The seventh and eighth chapters, Revolt of the Beastmasters and The Sword of Frost, were bundled together and sold as The Final Chapters on a single disc in June 2001. The Chronicles campaigns were not among the content included in Heroes of Might and Magic III: Complete, which released on November 17, 2000. At that stage only six of the eight Chronicles campaigns had launched, some of them only days earlier.

All eight chapters were re-released through GOG.com on June 23, 2011, with the pack simply labeled as All Chapters. The GOG re-release did not have the same regional requirements for The World Tree and The Fiery Moon, which made those playable for the first time outside of the United States.

==Chapters==
The chapters were not originally given a formal order; this was unclear at the time given that the series involves time travel and most installments are episodic in nature. The numbering in the table below reflects the 2011 GOG re-release, which places the downloadable chapters after the first four retail discs, rather than adhering strictly to release order.

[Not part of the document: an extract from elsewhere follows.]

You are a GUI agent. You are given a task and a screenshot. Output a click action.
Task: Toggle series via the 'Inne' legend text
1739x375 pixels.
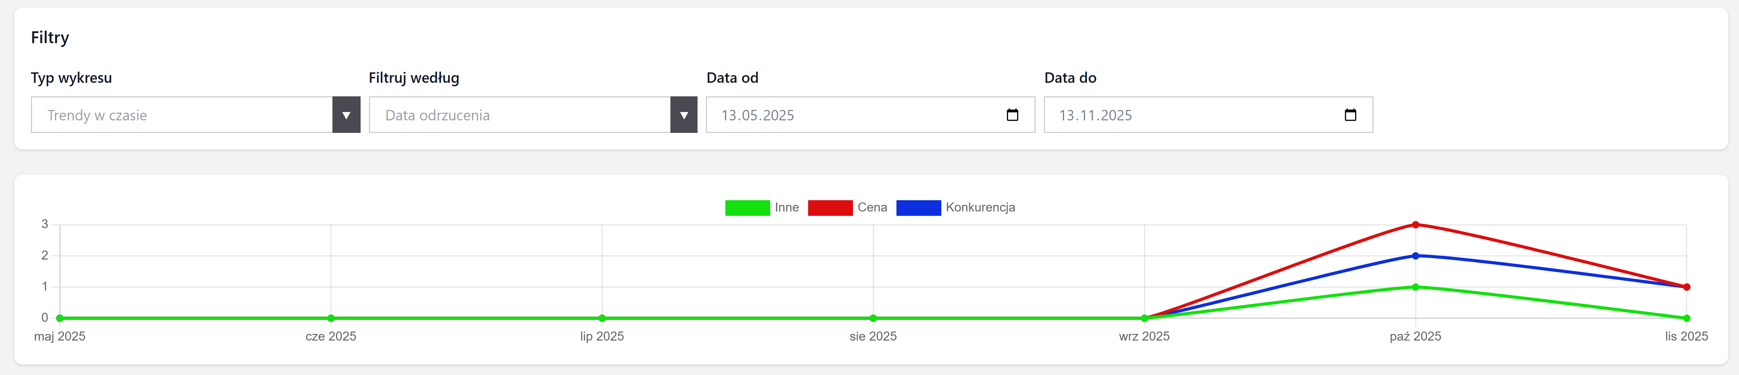coord(786,207)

No.: Name; Release date; Original format
1: Warlords of the Wasteland; September 27, 2000; Individual retail
2: Conquest of the Underworld
3: Masters of the Elements; November 14, 2000
4: Clash of the Dragons
5: The World Tree; September 29, 2000; Free download
6: The Fiery Moon; November 13, 2000
7: Revolt of the Beastmasters; June 1, 2001; Retail, bundled as The Final Chapters
8: The Sword of Frost

==Reception==
Reception was generally mixed. While the gameplay was still the same good standard Heroes III was known for, critics described the level pack series as a cash grab or rip-off, criticising the lack of new gameplay features. The Complete version of Heroes III launched around the same time and offered significantly more content for the price of two Chronicles chapters. The Spanish language game magazine Extreme PC reviewed the first four chapters and gave the series 79%, citing the loss of multiplayer support. Eurogamer was also critical of the writing, commenting that it was "fairly poorly written, at times long-winded, and rather stilted".